Thousands of Amazon workers have ended their days-long strike against the company, according to the Teamsters union. But tensions persist, with the union saying its efforts aren’t over.
“Make no mistake the Teamsters will never let up and workers will never stop fighting for their rights at Amazon,” a union representative said in a statement. “Stay tuned.”
Thousands of Amazon delivery drivers across a handful of states went on strike late last week in the thick of the holiday package season, with the strike ending on Christmas Eve. The Teamsters held protests outside at least 200 facilities nationwide, but workers were on strike at only nine separate locations, from Queens, New York, to San Francisco.
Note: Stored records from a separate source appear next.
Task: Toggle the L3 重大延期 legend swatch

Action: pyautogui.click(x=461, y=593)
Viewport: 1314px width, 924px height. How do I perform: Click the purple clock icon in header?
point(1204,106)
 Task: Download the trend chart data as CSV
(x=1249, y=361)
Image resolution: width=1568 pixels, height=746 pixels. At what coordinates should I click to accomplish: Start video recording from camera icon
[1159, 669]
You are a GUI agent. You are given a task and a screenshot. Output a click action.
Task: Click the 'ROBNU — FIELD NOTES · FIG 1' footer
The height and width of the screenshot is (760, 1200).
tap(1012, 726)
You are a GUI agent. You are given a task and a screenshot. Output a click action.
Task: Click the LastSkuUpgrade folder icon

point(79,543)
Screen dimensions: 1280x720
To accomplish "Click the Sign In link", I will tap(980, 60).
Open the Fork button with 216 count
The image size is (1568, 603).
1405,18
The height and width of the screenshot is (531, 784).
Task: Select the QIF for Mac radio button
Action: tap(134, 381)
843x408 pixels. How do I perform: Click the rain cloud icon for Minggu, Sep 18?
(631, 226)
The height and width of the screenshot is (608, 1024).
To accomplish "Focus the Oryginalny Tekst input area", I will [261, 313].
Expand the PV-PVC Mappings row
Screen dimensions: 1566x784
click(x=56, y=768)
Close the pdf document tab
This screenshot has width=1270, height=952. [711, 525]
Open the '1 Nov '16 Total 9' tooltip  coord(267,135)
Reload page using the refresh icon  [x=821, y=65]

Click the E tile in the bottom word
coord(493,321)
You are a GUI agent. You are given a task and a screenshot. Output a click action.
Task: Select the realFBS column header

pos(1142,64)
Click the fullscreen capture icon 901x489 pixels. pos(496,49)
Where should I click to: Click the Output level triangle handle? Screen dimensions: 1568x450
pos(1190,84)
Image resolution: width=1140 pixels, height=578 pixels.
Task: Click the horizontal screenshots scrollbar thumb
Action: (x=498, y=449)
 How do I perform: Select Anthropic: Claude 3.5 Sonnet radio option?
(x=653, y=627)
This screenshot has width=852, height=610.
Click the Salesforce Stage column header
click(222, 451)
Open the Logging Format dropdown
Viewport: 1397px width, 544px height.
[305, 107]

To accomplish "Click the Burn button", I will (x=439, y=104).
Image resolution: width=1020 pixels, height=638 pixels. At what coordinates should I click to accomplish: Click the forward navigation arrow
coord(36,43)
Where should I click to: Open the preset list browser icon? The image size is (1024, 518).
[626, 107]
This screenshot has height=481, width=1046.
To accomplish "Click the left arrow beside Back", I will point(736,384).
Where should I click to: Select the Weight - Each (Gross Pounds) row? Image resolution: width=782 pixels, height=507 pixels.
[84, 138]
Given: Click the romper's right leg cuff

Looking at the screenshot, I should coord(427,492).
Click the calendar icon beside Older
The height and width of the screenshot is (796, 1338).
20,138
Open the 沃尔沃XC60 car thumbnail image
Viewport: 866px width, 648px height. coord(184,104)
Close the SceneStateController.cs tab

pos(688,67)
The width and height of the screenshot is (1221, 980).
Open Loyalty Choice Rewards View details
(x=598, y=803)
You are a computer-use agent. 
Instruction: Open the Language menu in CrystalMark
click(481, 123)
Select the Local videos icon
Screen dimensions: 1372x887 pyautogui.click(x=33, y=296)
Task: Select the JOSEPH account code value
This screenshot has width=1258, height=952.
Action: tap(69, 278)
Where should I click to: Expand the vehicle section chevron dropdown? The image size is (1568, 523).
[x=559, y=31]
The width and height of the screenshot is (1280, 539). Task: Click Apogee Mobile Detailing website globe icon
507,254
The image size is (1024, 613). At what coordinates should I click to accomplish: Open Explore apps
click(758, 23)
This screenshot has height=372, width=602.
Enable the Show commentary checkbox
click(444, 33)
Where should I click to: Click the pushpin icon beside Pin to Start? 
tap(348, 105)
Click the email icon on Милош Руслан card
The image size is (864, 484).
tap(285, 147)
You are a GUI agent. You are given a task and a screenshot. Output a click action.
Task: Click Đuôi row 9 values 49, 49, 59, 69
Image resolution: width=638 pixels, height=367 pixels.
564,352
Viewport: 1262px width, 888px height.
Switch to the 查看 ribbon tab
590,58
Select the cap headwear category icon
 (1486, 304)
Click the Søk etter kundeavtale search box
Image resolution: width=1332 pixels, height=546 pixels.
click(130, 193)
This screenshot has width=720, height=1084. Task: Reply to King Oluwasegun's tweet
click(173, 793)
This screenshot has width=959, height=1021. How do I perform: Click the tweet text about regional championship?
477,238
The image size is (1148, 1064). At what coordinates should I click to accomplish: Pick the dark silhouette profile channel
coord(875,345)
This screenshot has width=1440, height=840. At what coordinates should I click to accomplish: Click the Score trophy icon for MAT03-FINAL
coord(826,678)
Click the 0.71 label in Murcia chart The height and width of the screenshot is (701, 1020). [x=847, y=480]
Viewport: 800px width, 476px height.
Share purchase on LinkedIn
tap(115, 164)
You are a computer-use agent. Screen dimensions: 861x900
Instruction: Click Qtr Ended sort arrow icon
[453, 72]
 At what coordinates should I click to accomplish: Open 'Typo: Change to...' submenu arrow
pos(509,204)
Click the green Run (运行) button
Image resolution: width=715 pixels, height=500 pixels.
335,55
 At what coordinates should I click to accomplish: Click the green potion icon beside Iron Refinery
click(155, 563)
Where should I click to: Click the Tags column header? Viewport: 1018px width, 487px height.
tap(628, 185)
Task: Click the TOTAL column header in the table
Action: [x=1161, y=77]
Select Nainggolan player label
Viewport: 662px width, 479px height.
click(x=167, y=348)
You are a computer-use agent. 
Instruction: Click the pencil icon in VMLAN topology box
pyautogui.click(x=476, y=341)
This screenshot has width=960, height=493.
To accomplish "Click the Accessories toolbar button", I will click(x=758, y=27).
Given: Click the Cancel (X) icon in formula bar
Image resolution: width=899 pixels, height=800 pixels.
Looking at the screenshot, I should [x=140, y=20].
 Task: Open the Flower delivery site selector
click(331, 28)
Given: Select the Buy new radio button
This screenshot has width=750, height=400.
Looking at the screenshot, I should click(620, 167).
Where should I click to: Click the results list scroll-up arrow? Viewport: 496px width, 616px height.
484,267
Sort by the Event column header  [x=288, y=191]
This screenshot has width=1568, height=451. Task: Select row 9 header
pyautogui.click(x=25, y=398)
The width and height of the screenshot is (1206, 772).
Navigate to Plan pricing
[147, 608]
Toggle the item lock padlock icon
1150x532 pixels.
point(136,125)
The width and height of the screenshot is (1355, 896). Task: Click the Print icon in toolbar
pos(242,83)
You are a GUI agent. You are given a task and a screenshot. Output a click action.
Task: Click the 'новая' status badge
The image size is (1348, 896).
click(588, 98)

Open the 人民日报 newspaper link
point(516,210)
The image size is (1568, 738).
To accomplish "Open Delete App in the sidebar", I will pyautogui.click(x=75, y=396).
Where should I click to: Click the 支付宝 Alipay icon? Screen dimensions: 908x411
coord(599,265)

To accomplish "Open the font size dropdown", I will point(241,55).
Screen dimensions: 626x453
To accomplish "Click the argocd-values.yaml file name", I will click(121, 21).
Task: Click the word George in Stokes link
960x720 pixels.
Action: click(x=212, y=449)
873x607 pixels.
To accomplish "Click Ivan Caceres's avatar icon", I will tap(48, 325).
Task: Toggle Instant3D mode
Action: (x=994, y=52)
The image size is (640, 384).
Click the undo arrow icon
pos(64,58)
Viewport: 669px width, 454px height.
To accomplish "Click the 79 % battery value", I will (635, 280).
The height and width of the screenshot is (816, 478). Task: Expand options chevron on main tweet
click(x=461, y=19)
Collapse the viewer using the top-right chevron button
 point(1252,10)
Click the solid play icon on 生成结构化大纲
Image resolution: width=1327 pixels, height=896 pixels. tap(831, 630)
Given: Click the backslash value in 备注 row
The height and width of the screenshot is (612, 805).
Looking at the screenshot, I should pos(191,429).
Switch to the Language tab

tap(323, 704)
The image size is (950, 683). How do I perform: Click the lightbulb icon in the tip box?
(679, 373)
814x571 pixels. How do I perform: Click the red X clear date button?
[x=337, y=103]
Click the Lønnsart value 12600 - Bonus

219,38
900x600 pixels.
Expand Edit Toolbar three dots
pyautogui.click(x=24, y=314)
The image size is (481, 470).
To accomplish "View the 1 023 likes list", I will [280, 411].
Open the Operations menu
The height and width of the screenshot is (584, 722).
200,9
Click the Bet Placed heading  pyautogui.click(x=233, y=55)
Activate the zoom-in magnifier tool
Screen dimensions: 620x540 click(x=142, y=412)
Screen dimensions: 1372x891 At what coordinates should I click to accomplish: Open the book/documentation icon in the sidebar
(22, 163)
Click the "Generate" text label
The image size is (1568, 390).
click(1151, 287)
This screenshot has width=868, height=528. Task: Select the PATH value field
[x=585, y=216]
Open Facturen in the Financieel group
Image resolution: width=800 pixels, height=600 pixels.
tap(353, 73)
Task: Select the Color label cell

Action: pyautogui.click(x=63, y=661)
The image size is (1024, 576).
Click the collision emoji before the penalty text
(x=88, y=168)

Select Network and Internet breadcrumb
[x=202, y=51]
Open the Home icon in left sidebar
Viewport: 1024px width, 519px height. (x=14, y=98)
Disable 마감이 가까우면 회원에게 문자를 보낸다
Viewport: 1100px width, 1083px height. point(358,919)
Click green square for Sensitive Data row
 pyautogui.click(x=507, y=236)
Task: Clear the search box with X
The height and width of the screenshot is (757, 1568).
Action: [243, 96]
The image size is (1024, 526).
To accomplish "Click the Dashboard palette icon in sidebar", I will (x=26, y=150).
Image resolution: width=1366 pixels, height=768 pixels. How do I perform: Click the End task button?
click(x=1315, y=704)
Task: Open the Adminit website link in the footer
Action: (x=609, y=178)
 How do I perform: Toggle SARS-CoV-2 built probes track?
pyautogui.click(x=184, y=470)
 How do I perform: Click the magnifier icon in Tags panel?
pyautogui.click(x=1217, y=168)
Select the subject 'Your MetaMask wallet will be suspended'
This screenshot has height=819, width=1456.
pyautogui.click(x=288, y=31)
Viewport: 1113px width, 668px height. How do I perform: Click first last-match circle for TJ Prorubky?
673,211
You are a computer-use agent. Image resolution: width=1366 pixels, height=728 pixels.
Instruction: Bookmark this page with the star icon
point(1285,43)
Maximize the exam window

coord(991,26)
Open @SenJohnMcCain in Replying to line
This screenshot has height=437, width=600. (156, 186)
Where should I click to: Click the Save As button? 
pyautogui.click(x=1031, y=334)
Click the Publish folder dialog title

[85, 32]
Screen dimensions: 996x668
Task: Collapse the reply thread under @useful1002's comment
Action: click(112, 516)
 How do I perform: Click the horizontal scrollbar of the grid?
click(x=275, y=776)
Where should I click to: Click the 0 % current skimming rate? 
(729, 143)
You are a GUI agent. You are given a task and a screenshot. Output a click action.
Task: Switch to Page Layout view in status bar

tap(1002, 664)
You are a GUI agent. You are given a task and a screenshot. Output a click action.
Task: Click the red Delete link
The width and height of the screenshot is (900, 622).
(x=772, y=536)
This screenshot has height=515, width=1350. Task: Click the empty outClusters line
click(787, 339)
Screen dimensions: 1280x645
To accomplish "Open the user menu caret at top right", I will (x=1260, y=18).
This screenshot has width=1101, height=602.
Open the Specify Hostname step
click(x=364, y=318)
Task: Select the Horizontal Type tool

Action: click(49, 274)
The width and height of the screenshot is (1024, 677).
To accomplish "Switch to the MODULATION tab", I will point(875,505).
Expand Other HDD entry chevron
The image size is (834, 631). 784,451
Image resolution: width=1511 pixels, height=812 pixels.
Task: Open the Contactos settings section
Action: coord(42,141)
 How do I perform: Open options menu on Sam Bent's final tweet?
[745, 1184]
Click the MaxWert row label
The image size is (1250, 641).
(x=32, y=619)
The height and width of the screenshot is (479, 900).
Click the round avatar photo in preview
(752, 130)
Amazon has insisted that none of its operations or deliveries were affected by the stoppage.
The union claims to represent 7,000 Amazon workers nationwide, or less than 1% of the company’s US workforce. Amazon is the nation’s second-largest private employer, with a headcount of 740,000 workers across 1,000 warehouses and distribution centers.
The protesting workers demanded higher wages and better benefits, pointing to the online shopping behemoth’s massive profits in recent years. Amazon posted solid profit growth in the third quarter, in part driven by strong e-commerce sales.
Striking workers have also complained of tough working conditions.
“The pay needs to be better. The health insurance needs to be better,” Thomas Hickman, 34, a delivery driver for Amazon in Georgia, told CNN previously. “We need better working conditions. If we do have 400-plus packages, we need someone to be a helper with us, to ride with us.”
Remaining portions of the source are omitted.